* _Exercise prompt_
Your task is to reproduce the listing exactly, without its images.

*** Opening Available data ***

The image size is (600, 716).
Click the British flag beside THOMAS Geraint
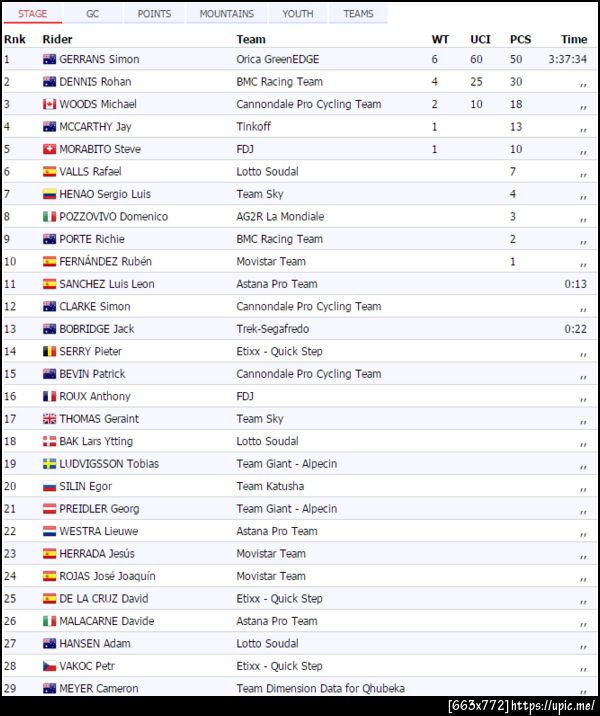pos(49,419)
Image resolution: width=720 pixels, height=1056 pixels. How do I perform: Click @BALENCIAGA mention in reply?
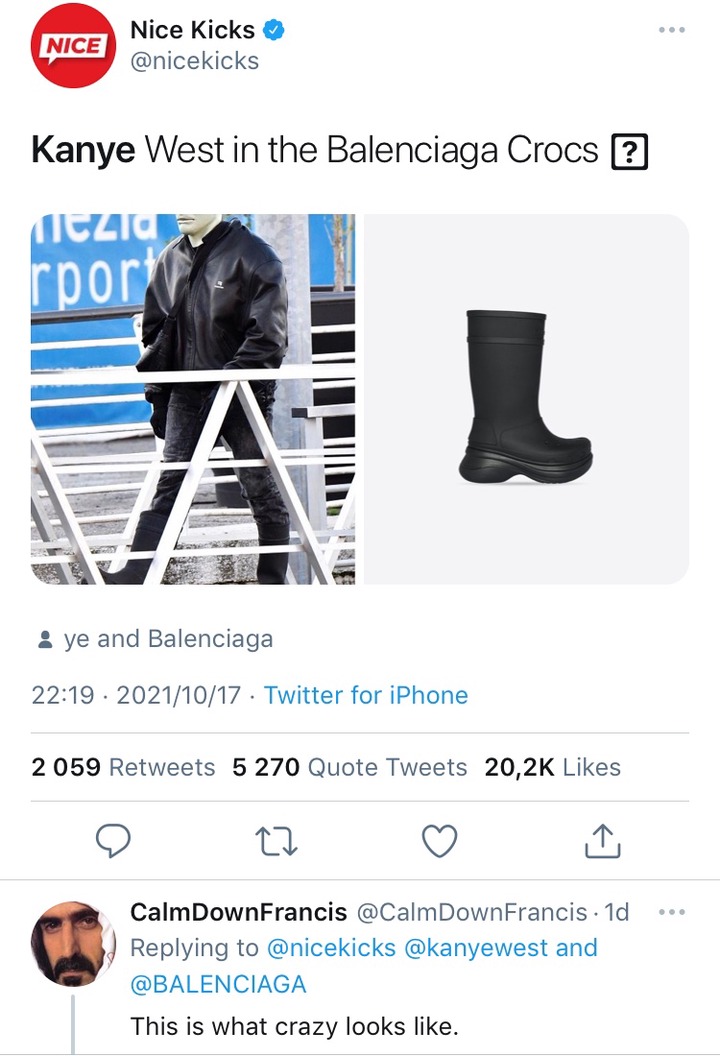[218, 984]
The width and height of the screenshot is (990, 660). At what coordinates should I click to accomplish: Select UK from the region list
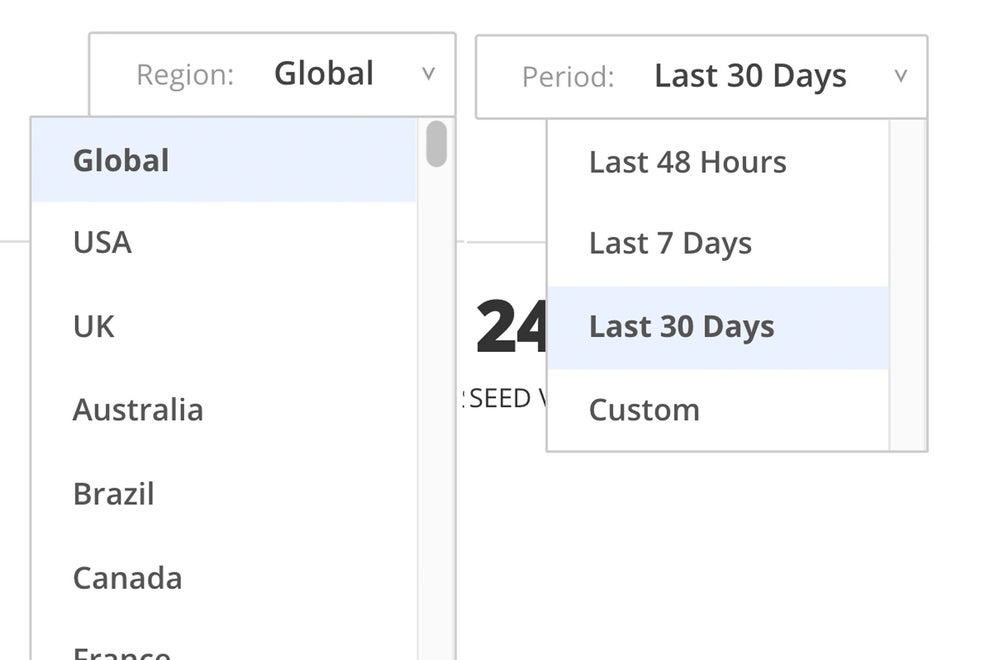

*** Closing Available data ***

* _Task response_
The image size is (600, 716).
Click the British flag beside THOMAS Geraint
pos(49,419)
Image resolution: width=720 pixels, height=1056 pixels. How do I perform: Click @BALENCIAGA mention in reply?
[218, 984]
The width and height of the screenshot is (990, 660). At what coordinates should I click to accomplish: Select UK from the region list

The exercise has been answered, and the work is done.